Planning machine tool maintenance with foresight
Many SMEs carry out purely preventive maintenance planning. Machine tool failures between defined maintenance intervals repeatedly lead to short-term and unplanned production downtimes. This is also due to the fact that usually only selected machine components are part of the maintenance plan. This results in coordination efforts due to the rescheduling of orders and, under certain circumstances, delays in delivery dates.
At the same time, predictive maintenance is the central element of efficient production planning and control (PPC). The objective of predictive maintenance is to forecast maintenance requirements as correctly as possible and to avoid unplanned machine tool downtime. Due to the increased plant availability, the long-term competitiveness of SMEs is enabled by efficient maintenance and production planning.
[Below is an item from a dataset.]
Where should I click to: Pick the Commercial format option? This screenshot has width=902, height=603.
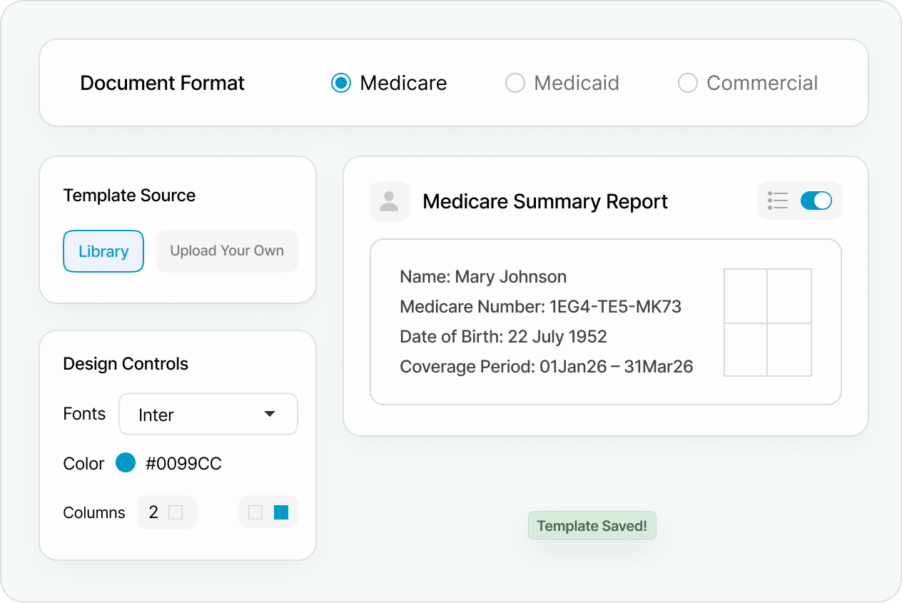[x=687, y=83]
Lack of data for machine-specific maintenance forecasts
However, for the correct prognosis of failures, an end-to-end, digital networking between machine tools and higher-level control systems is essential, so that a sufficient database of condition-related data is available. Due to limited resources and the often uneconomical retrofitting of older inventory machine tools, SMEs can only carry out efficient maintenance and consequently production planning to a limited extent.
Due to maintenance at fixed intervals, there is a risk of machine failures outside these intervals. As a result, machine repairs are only carried out after a machine component has failed, resulting in short-term and unplanned production downtime.
Asset administration shell enables standardized integration of machine data
Asset administration shells (AAS) enable the management of so-called assets. In industrial production, assets can be manufactured products, for example. Assets include also machines and systems or machine components such as motors or drives. AAS consider assets over their entire lifecycle and create cross-manufacturer interoperability. When considering an engine, this includes related assets such as CAD files or bills of materials. AAS also enable communication between assets through a standardized interface and specification or language. Due to the combination of data and information on an asset (machine, workpiece, machine element), AAS are a kind of implementation of the digital twin or provide the basis for deriving digital twins.
Joint project BaSys4iPPS: Maintenance and production planning
The objective of the BaSys4iPPS joint project is to develop a method for integrated maintenance and production planning for inventory machines. Optimized maintenance and production planning should enable a significant reduction in unexpected production downtimes and a significant increase in planning reliability.
With the help of the implementation of AAS and an extension, a standardized machine data acquisition (MDE) of Lauscher’s machine tools will be realized. The AAS is used to uniformly describe the properties and capabilities of machine tools. It also provides, for example, information about available machine components and associated interfaces for data acquisition. The information provided is used to implement a counter for machine component operating hours, such as the spindle. With the help of the counter, maintenance orders can be scheduled in a focused manner.
Objective: Condition-based maintenance of machine tools
In the future, machine components that are not currently part of the maintenance plan will also be considered. In addition, further machine data is to be used to enable condition-based maintenance. The AAS enables communication between digital twins of the machine tools and the Manufacturing Execution System (MES).
The acquired machine data will be used by IFW to improve maintenance planning at Lauscher Präzisionstechnik GmbH. In a first step, the operating hours counter for numerous machine components will be implemented. Currently, IFW is developing a method for determining the failure probabilities of machine components, which will be taken into account in production planning.